EHEC (9.7%) was also characterized in our study. Similar prevalence was reported in South Africa as far the serotype O 157 is concerned [40]. However, the above-mentioned prevalence of EHEC is higher than the EHEC O157 prevalence (1.2%) reported in our previous study conducted in Burkina Faso [14]. One reason that could explain the differences might be that EHEC detection frequencies vary depending on countries. Moreover, in other African countries and in non-epidemic settings, EHEC appears to be more frequent in adults than children [26]. Furthermore, humans might acquire the pathogen from animal sources, given that EHEC can be transmitted primarily through the ingestion of fecal contaminated foods, particularly from the undercooked beef meat [41, 42]. Previous studies showed contamination of slaughtered animals with DEC pathotypes in Burkina Faso [6, 43]. However, in Iran, a large number of outbreaks of EHEC have also been associated with consumption of contaminated drinking water or contact with recreational water [44].

In the present study, ETEC was poorly detected (3.2%), while it is well-known as a causative pathogen of diarrhea in developing and developed countries [45]. Several countries in the world, including Bangladesh, Egypt, and Mexico, have reported ETEC as the most common cause of diarrhea among all E. coli intestinal pathotypes [11, 46–49].

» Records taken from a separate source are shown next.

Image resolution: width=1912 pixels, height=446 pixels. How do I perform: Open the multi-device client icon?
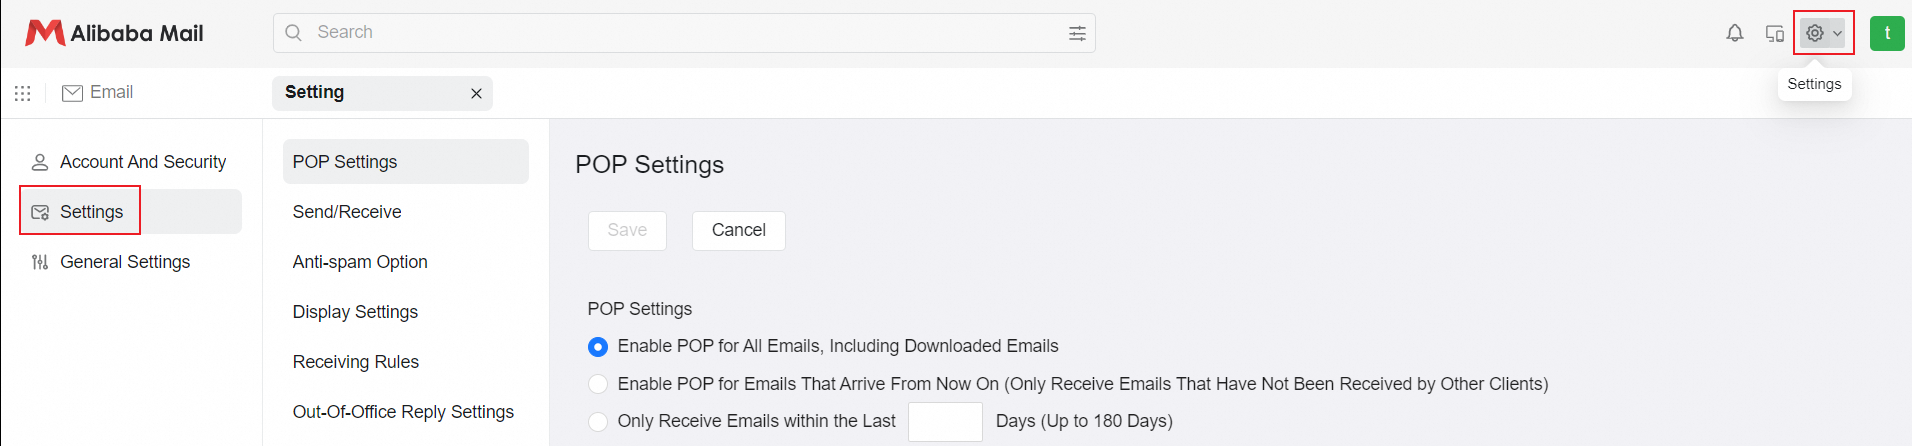(1775, 33)
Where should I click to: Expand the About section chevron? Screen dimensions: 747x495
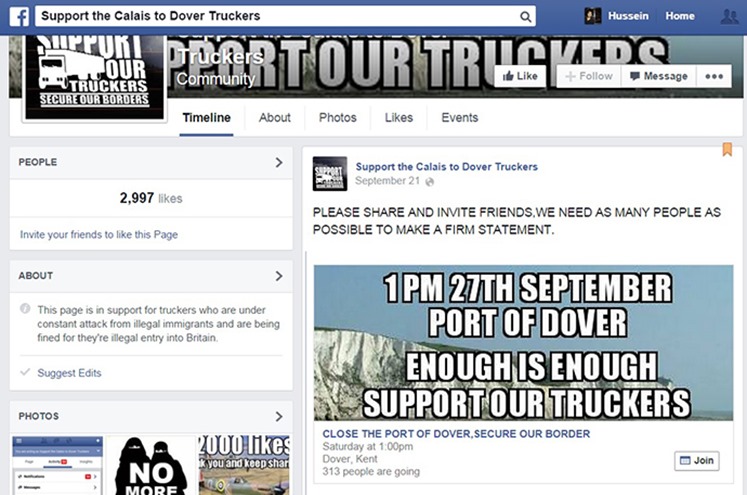279,276
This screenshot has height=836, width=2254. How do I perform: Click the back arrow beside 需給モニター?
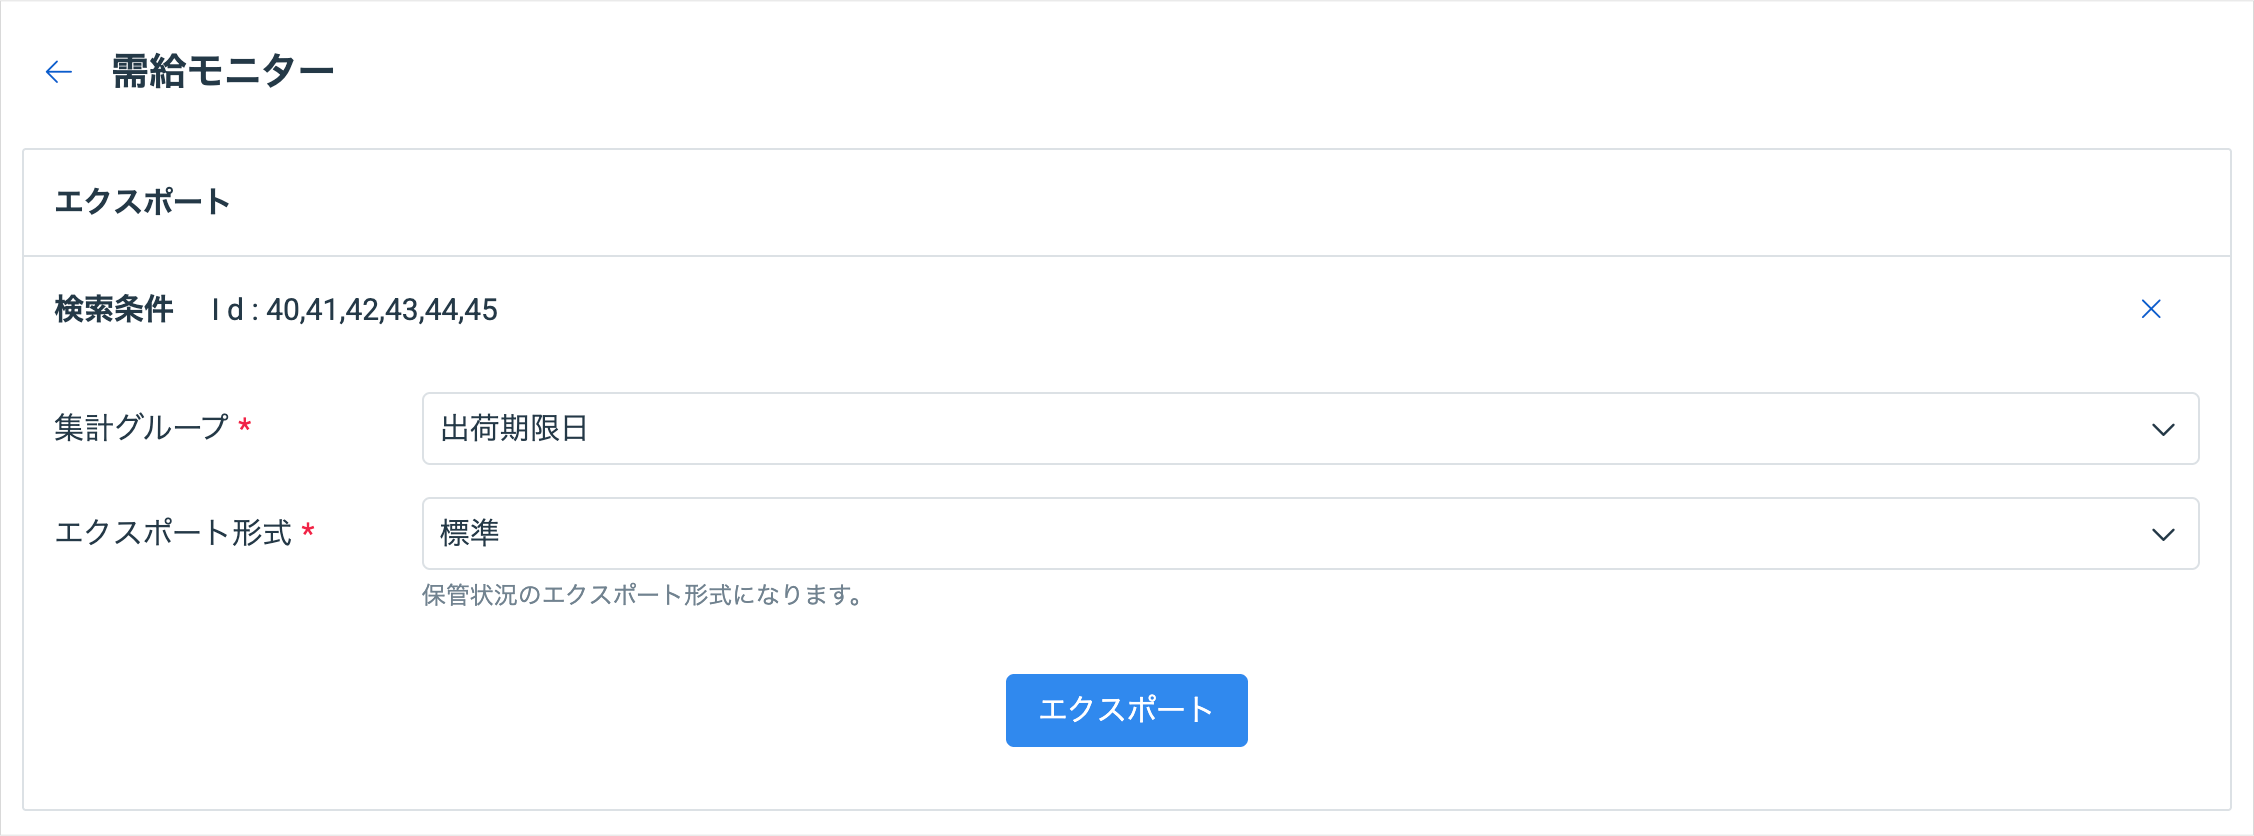pos(59,72)
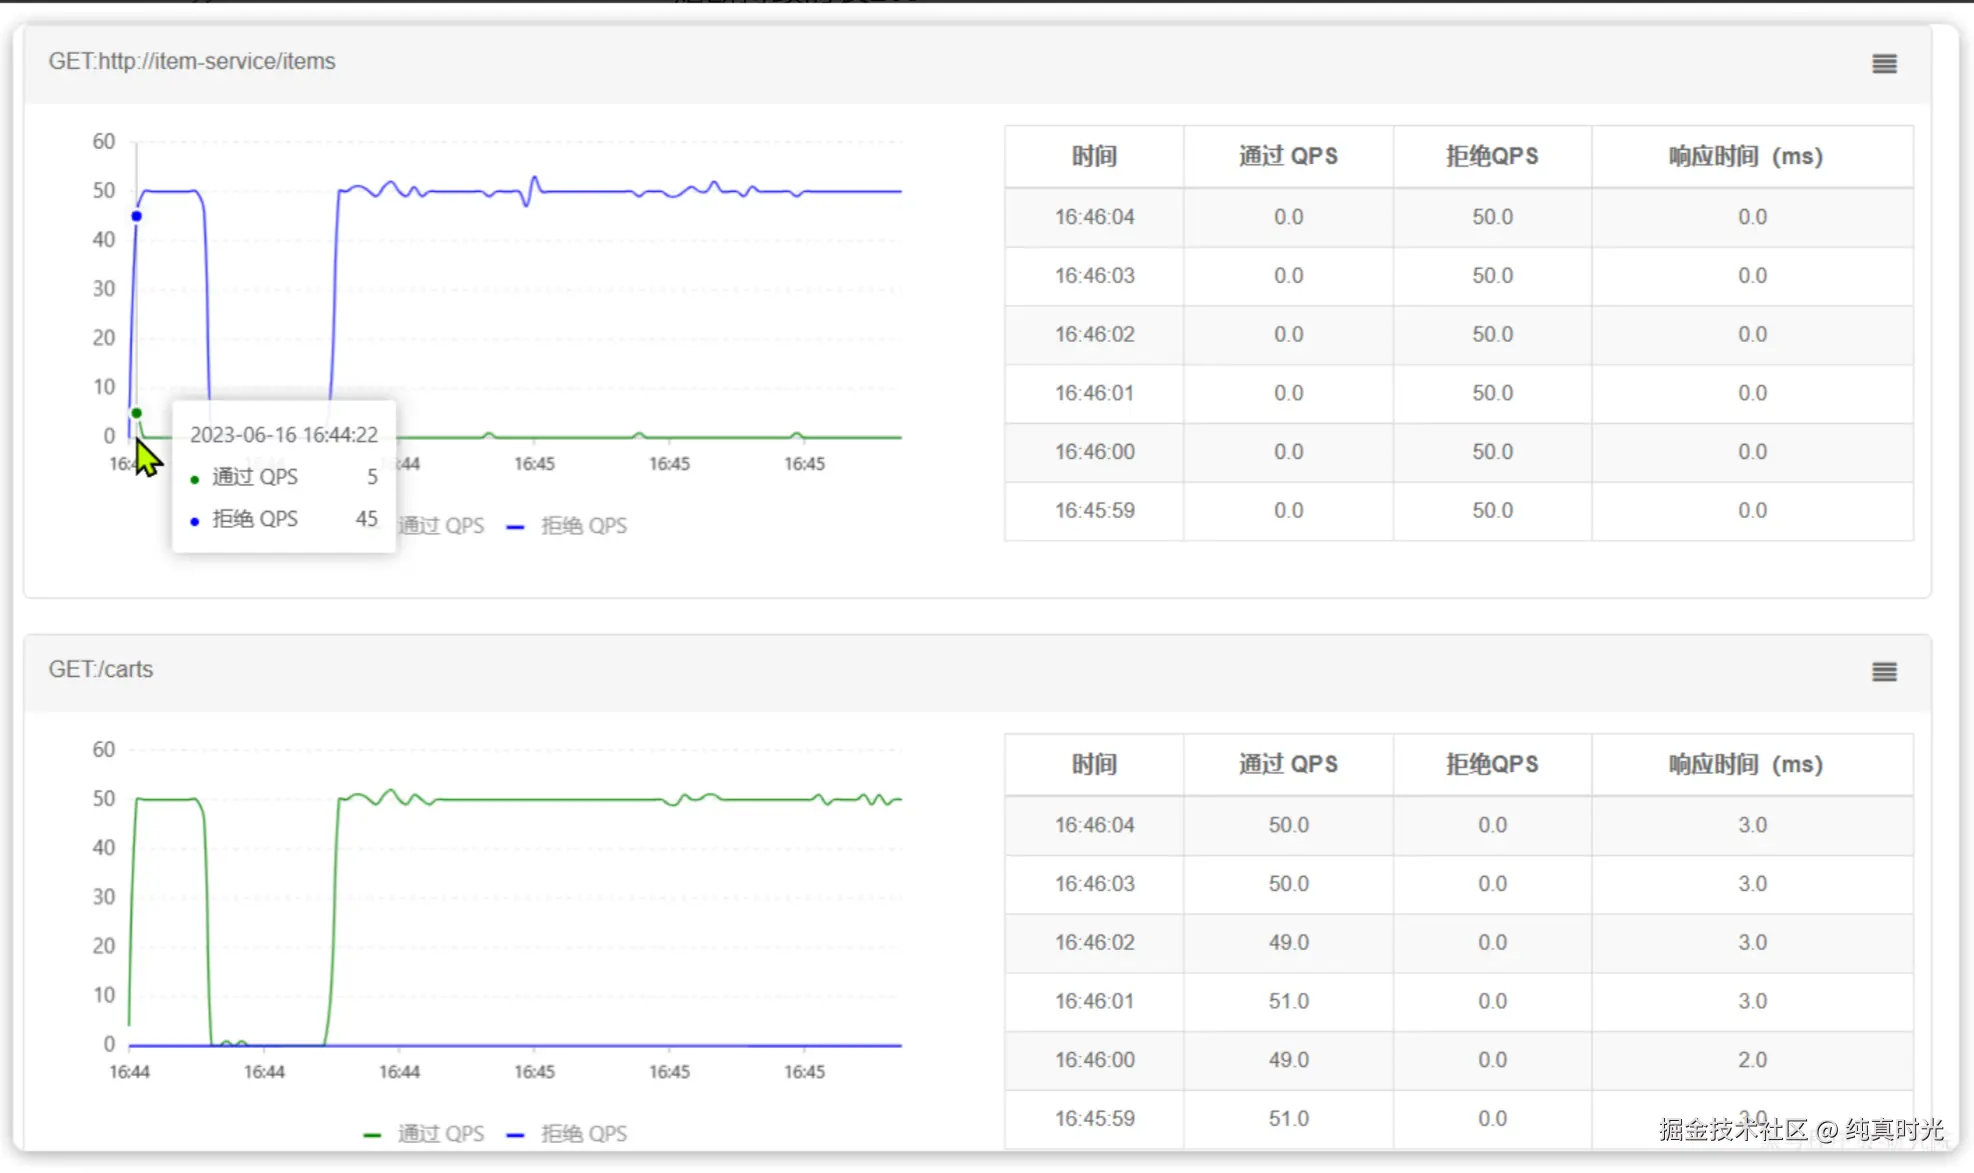
Task: Select the 16:46:04 row in items table
Action: click(x=1459, y=217)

Among the 8 isolated EPEC strains, 4 (50%) were typical EPEC (contained only bfp gene) and 4 (50%) were atypical EPEC (3 contained only escV gene and another 1 contained only eae gene). In contrast, a study reported in Iranian, typical EPEC containing both eae and bfp gene, atypical EPEC containing only eae gene, and another containing only bfp gene [50]. The estlb gene was harbored by the only one (1) ETEC detected in our study. All 4 EIEC strains harbored the ipaH gene. However, detection of the EIEC-specific gene ipaH could also indicate the presence of Shigella sp. in the sample. For both EIEC and Shigella, the reservoir is considered to be the gut of infected humans [51].

Conclusion

The data generated in the present study with the use of 16-plex PCR assay, amplifying 16 virulence genes in a single reaction, is a practical and fast tool for DEC identification in routine clinical diagnostic and epidemiological studies. By using 16-plex PCR assay, DEC can be diagnosed in one PCR reaction that makes a conclusive diagnosis of diarrhea. Therefore, the use of 16-plex PCR as routine practice for detection of DEC in clinical laboratories would be an important diagnostic tool and thus resulting in better treatment of acute diarrhea in children although the cost would represent one major limitation for developing countries.